Systemic Lupus Erythematosus
Systemic lupus erythematosus (SLE) is a chronic inflammatory autoimmune disease that can affect various organs of the body and has a wide variety of clinical pictures. The woman to man ratio in the young adult population is about 8:1 while the ratio in the child and the elderly populations is closer to 2:1. The cause of SLE remains uncertain.
Risk factors for SLE include: exposure to the sun, fluorescent lights, tanning beds, infections, or stress. Surgery can increase SLE activity. Pregnancy can trigger the first episode of SLE or cause a relapse.
Signs and symptoms:
Constitutional symptoms are a common early complaint and include: fatigue, unintentional weight loss or weight gain, fever, migratory muscle and joint pain. Specific organ-related symptoms include: Joint pain and stiffness, arthritis typically non-deforming. Skin and mucosal manifestations: malar or butterfly rash, discoid lesions (coin-shaped, raised, scaly, inflammatory paches), skin photosensitivity with sunlight or fluorescent light exposure, hair loss (alopecia), mouth ulcers. The Raynaud’s phenomenon consisting of a white/pale then blue discoloration of the fingers and toes that occurs with cold exposure followed by a normal color with warm exposure. Kidney disease is common in SLE and may be completely asymptomatic. Monitoring for changes in kidney function is strongly recommended (blood tests and urine analysis). The gastrointestinal tract is rarely affected by SLE, but may be a result of medication side effects, (steroids and NSAIDs) or the inflammation of the pancreas (pancreatitis), the lining of the abdomen (peritonitis), or the large intestine (colitis) which can induce severe abdominal pain, nausea, and vomiting. Lung and heart disease are frequent from inflammation of the lining covering the lungs (pleurisy) or the heart (pericarditis). Cerebral lupus includes seizures and psychosis. It exhibits a broad spectrum of symptoms: concentration problems, memory loss, depression, anxiety, dry eyes, and dry mouth. Abnormal blood tests: low blood counts (anemia, low white blood cells – leucopenia; or low platelets – thrombocytopenia) are common in patients with SLE. Immunologic tests: positive ANA (antinuclear antibody), anti-dsDNA antibody, anti-Sm antibody, anti-phospholipids antibody, false positive serologic test for syphilis (RPR), anti-SSA antibody, anti-SSB antibody, low complement C3 and C4.
Fatigue can often be treated with steroids, Hydroxychloroquine (Plaquenil), combined with exercise.

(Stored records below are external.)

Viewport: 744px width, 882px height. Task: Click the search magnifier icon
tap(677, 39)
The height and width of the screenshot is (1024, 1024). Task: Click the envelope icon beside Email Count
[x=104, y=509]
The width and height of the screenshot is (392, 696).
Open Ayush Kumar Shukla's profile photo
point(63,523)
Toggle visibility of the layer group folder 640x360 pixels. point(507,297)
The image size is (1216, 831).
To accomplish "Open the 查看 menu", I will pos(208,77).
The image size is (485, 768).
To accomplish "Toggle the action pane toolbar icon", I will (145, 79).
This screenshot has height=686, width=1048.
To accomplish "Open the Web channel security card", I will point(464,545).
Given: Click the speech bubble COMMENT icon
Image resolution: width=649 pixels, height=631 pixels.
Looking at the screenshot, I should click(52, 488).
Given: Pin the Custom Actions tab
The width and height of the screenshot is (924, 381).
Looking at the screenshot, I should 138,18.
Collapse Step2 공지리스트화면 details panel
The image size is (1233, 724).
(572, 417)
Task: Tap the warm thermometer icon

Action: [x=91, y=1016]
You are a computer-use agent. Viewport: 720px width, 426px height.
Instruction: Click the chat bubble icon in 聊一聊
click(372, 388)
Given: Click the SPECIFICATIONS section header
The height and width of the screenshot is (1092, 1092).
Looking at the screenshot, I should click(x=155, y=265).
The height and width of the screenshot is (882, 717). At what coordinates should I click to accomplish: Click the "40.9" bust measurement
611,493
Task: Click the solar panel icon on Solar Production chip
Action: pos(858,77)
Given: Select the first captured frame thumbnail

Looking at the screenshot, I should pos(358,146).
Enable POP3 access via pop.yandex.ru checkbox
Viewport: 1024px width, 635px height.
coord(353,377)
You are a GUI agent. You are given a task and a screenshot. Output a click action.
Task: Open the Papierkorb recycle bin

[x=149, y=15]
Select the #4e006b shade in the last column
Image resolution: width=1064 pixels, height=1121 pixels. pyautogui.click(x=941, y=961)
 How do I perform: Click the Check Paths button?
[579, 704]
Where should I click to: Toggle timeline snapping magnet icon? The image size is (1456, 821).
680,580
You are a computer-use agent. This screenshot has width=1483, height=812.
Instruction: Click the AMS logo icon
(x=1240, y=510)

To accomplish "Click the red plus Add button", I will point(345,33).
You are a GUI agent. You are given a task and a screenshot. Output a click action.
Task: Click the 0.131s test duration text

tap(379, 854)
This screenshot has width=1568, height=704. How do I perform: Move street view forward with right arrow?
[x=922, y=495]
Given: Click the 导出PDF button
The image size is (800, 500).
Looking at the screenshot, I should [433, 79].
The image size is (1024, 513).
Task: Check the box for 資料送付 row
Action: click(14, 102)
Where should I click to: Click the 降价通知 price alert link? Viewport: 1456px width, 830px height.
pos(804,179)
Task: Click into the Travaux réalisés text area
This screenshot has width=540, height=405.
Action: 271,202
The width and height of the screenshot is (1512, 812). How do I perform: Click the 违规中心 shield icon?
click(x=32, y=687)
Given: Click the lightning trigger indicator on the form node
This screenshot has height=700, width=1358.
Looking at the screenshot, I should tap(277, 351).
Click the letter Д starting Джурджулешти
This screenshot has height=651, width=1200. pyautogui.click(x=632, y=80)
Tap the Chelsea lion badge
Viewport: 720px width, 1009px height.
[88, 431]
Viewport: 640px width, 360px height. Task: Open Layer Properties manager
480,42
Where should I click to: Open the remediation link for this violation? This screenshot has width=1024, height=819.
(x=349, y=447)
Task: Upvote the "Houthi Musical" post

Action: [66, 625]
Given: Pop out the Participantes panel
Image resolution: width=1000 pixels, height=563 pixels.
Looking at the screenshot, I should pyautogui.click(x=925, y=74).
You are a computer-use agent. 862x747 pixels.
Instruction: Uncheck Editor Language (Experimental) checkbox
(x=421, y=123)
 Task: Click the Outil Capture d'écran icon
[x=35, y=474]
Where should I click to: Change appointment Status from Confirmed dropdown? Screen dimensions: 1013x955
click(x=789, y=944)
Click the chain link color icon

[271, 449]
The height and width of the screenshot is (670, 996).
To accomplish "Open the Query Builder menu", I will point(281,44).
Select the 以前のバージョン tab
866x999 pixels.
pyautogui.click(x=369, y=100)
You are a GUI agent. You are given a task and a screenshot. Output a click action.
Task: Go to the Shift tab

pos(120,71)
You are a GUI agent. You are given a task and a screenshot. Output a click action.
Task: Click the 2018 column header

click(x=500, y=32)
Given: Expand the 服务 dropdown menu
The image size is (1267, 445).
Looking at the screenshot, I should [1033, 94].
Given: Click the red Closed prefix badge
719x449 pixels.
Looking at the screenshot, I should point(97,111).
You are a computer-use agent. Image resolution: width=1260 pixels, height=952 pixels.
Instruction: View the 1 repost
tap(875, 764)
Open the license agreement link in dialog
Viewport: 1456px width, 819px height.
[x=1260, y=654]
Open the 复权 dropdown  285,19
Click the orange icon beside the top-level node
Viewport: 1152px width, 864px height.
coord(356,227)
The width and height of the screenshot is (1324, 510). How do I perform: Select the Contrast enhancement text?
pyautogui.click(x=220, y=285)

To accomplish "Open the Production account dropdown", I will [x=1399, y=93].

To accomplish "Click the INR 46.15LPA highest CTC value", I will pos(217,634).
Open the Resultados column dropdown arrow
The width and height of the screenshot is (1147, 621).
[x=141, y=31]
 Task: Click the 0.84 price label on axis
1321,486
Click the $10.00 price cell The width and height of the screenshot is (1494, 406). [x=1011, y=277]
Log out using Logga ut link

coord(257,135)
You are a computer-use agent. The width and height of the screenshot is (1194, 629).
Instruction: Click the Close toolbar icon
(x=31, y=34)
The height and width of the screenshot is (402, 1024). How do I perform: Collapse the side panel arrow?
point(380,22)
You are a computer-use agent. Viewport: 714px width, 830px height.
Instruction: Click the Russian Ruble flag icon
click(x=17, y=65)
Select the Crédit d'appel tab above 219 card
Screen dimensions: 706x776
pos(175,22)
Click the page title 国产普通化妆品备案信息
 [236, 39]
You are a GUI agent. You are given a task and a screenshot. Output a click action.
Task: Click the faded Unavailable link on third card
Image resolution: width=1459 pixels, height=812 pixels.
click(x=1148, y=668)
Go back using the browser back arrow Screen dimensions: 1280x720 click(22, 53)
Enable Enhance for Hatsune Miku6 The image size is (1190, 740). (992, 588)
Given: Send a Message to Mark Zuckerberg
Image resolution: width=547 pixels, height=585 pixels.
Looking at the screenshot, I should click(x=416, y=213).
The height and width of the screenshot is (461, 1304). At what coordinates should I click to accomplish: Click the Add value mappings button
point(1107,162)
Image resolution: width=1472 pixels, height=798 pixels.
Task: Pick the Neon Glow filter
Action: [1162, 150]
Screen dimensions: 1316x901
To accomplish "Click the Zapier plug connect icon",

A short course of Prednisone may also help. Fever due to active SLE can usually be treated with non-steroidal anti-inflammatory drugs (NSAIDs) and/or acetaminophen. Steroids are rarely needed for fever. A photosensitive rash can be prevented by avoiding sun exposure and by using sunscreen (at least SPF 30) daily. Other skin rashes may be treated with, Hydroxychloroquine, Methotrexate or Dapsone. Inflammatory arthritis responds to DMARDs like Hydroxychloroquine, Methotrexate, and Azathioprine. Severe disease flares (kidney, nervous system and vasculitis) require high dose IV corticosteroids in conjunction with immunosuppressive drugs like: Azathioprine (Imuran), Methotrexate, Cyclophosphamide (Cytoxan), Mycophenolate Mophetil (Cellcept). Additional specific treatments are required for: hypertension, infection, cerebral lupus, thrombosis and blood disorders. A close follow-up with the rheumatologist and regular blood and urine analyses every three months are essential for the control of the disease and for monitoring the medication side effects.